Per gli economisti essere umili significa anche dover ascoltare gli esperti di altre discipline. Sull’immigrazione dovrebbero ascoltare ciò che hanno da dire i sociologi, gli esperti di scienze politiche o gli psicologi sulle implicazioni della convivenza in comunità multiculturali.

In secondo luogo, gli esperti dovrebbero avere un approccio più granulare. Dovrebbero sempre esaminare l’impatto delle politiche non solo sul Pil aggregato nel medio termine, ma anche su come gli effetti delle politiche implementate vengono distribuiti nel tempo, nello spazio e tra categorie sociali. Una decisione politica può essere positiva nel suo complesso, ma altamente dannosa per alcuni gruppi, che è spesso ciò che accade con le politiche di liberalizzazione.
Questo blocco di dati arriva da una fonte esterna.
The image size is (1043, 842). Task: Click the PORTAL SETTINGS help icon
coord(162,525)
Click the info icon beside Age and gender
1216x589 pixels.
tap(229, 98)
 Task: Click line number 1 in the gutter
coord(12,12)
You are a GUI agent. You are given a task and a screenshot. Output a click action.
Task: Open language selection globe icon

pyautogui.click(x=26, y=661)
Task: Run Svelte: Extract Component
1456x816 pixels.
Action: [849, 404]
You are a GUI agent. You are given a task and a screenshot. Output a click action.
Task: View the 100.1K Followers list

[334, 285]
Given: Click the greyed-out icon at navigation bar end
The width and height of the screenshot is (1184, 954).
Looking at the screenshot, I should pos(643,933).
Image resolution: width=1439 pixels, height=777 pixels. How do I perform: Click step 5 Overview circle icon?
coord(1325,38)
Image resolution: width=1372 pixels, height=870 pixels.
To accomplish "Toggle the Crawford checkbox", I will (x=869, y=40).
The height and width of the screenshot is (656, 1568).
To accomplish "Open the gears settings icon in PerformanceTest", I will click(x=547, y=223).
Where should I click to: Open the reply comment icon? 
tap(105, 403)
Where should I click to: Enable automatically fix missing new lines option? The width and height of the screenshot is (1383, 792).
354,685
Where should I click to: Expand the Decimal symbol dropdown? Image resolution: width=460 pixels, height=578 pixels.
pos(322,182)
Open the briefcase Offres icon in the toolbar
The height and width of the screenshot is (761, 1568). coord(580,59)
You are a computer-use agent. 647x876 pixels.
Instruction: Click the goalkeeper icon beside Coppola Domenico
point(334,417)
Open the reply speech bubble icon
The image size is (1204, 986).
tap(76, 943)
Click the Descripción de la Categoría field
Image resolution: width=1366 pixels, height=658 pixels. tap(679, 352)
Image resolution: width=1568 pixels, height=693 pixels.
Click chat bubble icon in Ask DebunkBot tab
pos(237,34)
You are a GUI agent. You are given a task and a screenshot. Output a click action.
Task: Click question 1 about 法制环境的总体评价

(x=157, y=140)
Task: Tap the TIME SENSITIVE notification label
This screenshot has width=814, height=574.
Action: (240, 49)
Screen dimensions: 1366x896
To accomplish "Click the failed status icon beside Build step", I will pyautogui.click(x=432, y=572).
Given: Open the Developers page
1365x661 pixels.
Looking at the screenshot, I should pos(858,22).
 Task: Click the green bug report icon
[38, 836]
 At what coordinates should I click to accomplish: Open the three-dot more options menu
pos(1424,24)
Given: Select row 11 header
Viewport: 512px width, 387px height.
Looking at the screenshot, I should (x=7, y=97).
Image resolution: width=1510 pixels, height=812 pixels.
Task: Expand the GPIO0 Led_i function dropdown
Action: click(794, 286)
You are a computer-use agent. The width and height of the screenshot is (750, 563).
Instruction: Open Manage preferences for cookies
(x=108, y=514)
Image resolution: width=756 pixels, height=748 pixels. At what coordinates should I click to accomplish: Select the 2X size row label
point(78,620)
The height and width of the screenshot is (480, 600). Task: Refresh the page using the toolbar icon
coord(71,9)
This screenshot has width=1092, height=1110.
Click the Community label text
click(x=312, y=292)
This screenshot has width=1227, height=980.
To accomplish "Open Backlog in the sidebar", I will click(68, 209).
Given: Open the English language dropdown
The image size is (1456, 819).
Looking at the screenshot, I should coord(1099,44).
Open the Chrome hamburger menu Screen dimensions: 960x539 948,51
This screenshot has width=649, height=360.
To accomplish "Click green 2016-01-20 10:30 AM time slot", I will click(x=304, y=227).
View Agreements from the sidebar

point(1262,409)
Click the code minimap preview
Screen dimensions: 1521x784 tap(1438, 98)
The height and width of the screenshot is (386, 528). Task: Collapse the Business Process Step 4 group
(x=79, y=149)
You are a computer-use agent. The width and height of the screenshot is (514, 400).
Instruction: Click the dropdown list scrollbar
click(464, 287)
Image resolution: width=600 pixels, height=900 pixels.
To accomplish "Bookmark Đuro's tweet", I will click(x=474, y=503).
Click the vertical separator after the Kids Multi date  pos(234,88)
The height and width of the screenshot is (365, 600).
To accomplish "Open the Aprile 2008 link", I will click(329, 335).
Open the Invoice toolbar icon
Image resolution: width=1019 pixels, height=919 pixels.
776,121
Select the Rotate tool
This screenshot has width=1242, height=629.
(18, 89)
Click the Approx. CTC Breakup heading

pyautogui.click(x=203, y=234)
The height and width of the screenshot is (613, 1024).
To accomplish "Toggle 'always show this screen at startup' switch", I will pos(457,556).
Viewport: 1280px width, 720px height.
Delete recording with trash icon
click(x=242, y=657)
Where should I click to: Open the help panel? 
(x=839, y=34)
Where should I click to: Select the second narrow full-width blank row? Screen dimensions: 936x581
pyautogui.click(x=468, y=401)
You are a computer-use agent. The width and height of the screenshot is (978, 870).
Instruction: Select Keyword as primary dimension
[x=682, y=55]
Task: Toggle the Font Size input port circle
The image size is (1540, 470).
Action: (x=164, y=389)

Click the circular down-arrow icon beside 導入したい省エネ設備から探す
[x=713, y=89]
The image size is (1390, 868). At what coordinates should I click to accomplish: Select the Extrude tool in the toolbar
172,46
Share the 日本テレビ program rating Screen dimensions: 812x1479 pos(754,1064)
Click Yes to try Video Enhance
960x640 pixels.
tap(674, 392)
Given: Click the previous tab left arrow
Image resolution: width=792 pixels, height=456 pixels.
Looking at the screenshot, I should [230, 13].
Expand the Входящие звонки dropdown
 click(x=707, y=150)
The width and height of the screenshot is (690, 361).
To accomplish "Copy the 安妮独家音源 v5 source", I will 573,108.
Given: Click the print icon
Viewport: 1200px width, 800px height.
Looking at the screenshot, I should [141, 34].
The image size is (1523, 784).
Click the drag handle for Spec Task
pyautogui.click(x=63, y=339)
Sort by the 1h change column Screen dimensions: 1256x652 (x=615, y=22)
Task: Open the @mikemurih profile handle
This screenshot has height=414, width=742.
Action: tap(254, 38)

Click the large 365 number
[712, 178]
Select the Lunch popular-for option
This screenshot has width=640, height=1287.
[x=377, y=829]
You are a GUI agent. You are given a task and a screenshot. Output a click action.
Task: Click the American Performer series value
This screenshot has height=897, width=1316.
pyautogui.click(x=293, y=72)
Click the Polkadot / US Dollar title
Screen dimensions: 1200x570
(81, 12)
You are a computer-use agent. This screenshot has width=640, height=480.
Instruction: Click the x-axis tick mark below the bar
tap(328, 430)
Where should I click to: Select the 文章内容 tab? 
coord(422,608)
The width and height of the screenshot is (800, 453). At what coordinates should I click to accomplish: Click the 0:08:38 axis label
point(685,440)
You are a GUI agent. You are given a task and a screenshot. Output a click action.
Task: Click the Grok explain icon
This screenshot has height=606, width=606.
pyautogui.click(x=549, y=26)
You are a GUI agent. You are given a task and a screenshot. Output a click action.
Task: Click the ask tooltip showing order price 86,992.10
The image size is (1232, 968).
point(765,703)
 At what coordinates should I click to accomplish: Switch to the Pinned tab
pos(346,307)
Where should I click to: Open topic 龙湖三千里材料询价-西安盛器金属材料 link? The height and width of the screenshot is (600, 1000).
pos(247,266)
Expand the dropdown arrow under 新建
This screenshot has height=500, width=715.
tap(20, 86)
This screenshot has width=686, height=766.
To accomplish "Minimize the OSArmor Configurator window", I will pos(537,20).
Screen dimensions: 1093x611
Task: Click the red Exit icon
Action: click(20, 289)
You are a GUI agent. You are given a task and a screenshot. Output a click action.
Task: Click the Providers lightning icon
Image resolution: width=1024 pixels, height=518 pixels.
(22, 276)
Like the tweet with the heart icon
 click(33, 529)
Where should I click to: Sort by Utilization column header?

In terzo luogo, gli economisti dovrebbero andare oltre l’osservazione (generalmente corretta) secondo cui gli effetti legati alla distribuzione possono essere gestiti attraverso la tassazione e i trasferimenti e dovrebbero quindi delineare nello specifico quali misure adottare. In generale se da un lato è vero che una decisione politica può portare a profitti nel suo complesso e chi è in una posizione di perdita può essere compensato, dall’altro è più semplice dirlo che farlo.
In termini pratici è spesso difficile individuare chi perde in un contesto simile e trovare gli strumenti giusti per garantire un sostegno. Affermare che i problemi possono essere risolti senza analizzare come e a quali condizioni è pura e semplice pigrizia intellettuale. Inoltre, dire alle persone che hanno subito dei danni che si sarebbero potuti evitare non dà loro meno motivi per lamentarsi, bensì non fa altro che alimentare il risentimento nei confronti dei tecnocrati.

La crescente sfiducia dell’opinione pubblica nei confronti degli esperti offre terreno fertile ai demagoghi creando quindi anche una minaccia per la democrazia. Gli accademici e i politici potrebbero essere tentati di ignorare ciò che sembra una celebrazione dell’ignoranza e della volontà di rinchiudersi in una torre d’avorio, ma ciò non migliorerebbe le cose. Di fronte a un contesto simile non bisogna arrendersi, ma bisogna invece affrontarlo con più onestà, più umiltà, più analisi granulare e più ricette ben definite.